Research

Characterizing Stars and their Planets

Know Thy Star…

I am interested in precisely and accurately measuring the fundamental characteristics of stars, including their masses, radii, and effective temperatures, in order to reconcile discrepancies between observed properties of some stars (such as the M dwarf radius and effective temperature discrepancies) and those predicted by models of stellar evolution. For isolated stars, my current work focuses on combining Gaia parallaxes with broad-band flux measurements to determine radii and effective temperatures by modeling the stellar spectral energy distribution (SED). I developed a quick method to determine these quantities and applied them to the Tycho-Gaia Astrometric Solution sample here.

 

..Know Thy Planet (or Thy Low-mass Stellar Companion)
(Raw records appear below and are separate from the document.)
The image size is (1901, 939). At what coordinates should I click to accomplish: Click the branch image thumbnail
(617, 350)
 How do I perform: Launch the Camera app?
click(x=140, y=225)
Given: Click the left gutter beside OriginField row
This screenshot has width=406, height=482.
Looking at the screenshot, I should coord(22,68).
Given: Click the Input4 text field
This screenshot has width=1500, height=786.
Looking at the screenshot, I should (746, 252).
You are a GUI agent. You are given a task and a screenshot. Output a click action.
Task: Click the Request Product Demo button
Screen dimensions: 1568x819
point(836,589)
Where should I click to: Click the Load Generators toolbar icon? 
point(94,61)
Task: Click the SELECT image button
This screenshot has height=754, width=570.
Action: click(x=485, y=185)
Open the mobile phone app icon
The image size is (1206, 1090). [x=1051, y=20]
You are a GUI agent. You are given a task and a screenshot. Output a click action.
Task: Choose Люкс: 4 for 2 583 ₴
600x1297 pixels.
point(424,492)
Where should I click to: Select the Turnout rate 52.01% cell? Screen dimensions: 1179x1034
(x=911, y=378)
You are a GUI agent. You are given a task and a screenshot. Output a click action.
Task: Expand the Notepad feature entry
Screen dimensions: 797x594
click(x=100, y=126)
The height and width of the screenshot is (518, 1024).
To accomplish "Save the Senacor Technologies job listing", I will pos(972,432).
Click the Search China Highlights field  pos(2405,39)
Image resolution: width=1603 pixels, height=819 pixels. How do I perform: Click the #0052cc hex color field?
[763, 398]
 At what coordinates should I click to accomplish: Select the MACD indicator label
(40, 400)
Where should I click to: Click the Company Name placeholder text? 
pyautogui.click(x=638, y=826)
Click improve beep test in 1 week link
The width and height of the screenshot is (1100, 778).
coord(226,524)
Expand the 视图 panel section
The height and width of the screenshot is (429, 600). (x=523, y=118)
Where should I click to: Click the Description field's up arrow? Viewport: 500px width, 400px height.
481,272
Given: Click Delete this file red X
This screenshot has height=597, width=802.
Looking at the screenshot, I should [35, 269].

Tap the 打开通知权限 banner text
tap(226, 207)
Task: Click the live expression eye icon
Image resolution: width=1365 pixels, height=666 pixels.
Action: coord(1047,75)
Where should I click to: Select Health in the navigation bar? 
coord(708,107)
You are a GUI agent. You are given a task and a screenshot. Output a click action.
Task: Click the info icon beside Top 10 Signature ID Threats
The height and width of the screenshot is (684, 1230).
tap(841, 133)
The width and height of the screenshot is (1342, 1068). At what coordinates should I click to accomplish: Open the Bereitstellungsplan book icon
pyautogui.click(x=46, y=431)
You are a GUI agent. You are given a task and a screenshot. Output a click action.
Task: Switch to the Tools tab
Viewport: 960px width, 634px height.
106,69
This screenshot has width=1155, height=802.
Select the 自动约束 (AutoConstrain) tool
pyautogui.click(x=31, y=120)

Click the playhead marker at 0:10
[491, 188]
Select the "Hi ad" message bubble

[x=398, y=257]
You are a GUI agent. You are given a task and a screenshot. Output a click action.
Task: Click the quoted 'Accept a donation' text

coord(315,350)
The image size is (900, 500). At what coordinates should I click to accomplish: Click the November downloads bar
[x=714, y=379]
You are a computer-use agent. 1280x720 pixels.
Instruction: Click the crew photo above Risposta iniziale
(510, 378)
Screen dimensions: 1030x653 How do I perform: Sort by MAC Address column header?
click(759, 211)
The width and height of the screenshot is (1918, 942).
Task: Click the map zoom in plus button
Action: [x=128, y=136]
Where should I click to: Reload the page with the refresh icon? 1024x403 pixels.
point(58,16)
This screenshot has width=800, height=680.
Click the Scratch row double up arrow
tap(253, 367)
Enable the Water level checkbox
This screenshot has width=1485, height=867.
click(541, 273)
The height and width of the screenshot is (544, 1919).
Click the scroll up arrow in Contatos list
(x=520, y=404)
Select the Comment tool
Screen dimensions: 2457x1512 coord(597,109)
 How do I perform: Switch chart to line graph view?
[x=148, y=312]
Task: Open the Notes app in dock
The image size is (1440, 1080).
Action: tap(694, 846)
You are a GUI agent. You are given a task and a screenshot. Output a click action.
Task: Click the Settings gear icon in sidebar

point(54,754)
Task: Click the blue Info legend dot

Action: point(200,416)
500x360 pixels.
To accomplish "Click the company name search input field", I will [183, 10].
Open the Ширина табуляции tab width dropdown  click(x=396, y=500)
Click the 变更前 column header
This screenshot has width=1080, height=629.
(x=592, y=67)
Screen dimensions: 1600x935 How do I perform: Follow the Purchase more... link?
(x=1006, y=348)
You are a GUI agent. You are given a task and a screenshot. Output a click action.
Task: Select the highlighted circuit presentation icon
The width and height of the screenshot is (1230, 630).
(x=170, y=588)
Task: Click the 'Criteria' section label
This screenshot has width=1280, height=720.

I am also interested in constraining the physical properties of eclipsing SB1s — transiting planetary systems and other low mass-ratio EBs. My ongoing work involves combining transit photometry, radial velocity (RVs) observations of the primary star, the SED, and a parallax to calculate the physical parameters of the individual stars and planets without relying upon stellar evolutionary models. I examined the contributions to the mass and radius uncertainties from this and other methods here. I am using these results to test stellar models and to see what we can infer about the composition of transiting planets.

Extreme Stellar Systems

The high-precision and continuous photometric observations from space telescopes like Kepler and TESS, combined with the 10+ years of ground-based observations from surveys like the Kilodegree Extremely Little Telescope (KELT) survey, are opening new frontiers in stellar astrophysics by finding rare types of eclipsing SB1s. I led the characterization of HD 58730, a spin-orbit aligned, pre-main sequence M-type star eclipsing a late-B type dwarf. I also contributed to the characterization of HD 149834, a K-type star being highly irradiated by a hybrid-pulsating mid-B star, found in a cluster and showing anomalous high-energy flux emission. Binaries in configurations like these are rare, and the combinations of eclipses, RVs, SEDs, astrometry, irradiation and pulsation signals, and/or cluster memberships enable complementary methods of determining fundamental stellar parameters to test stellar models in new regimes.


Planet Hunting

The KELT Survey

I hunted for transiting exoplanets as part of the KELT survey from 2014-2020,. From 2014-2018, I ran the data processing and planet-candidate selection pipelines for the KELT-North telescope and coordinated follow-up observations of the planet candidates.

I led the discovery and characterization of KELT-12b, one of the most “inflated” hot Jupiters, which transits a hot star at the end of its core hydrogen burning days. I also coordinated follow-up for seven other confirmed KELT-North planets: KELT-8b, another one of the most inflated hot Jupiters known; KELT-9b and KELT-20b, two of the hottest planets orbiting two of the hottest and brightest stars known to host planets; KELT-16b, a hot Jupiter whipping around its host star on a <1-day orbit; and KELT-21b, which orbits one of the fastest rotating stars confirmed to host a transiting planet.


Undergraduate Work

I worked with Will Farr, Ilya Mandel, and Vicky Kalogera on developing an efficient, kD-tree based interpolation technique for MCMC jump proposals for the LIGO parameter estimation pipeline. My undergraduate thesis can be found here, and a paper on the topic can be found here.